WORK TO BE COMPLETED => Beginning with the first entry, restate the data word for word and leave out the images.

MATERIALS PROVIDED =>
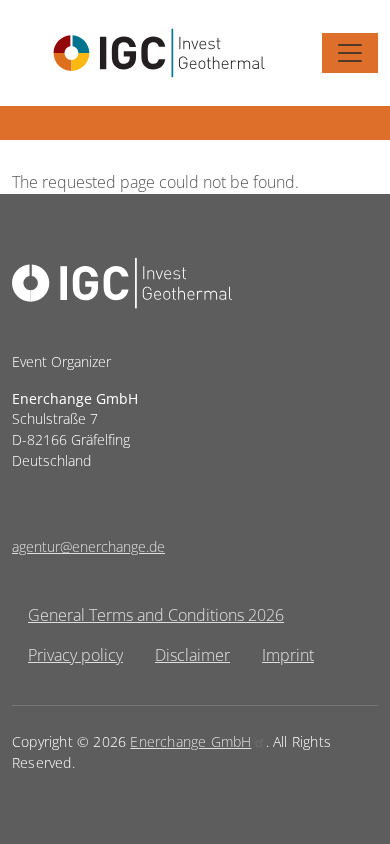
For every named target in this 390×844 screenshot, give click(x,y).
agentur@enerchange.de (88, 546)
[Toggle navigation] (350, 53)
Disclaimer (192, 655)
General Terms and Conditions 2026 (156, 615)
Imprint (288, 655)
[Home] (159, 53)
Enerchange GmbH (190, 741)
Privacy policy (75, 655)
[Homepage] (122, 252)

EXERCISE ANSWER =>
For every named target in this 390×844 screenshot, give click(x,y).
agentur@enerchange.de (88, 546)
[Toggle navigation] (350, 53)
Disclaimer (192, 655)
General Terms and Conditions 2026 (156, 615)
Imprint (288, 655)
[Home] (159, 53)
Enerchange GmbH (190, 741)
Privacy policy (75, 655)
[Homepage] (122, 252)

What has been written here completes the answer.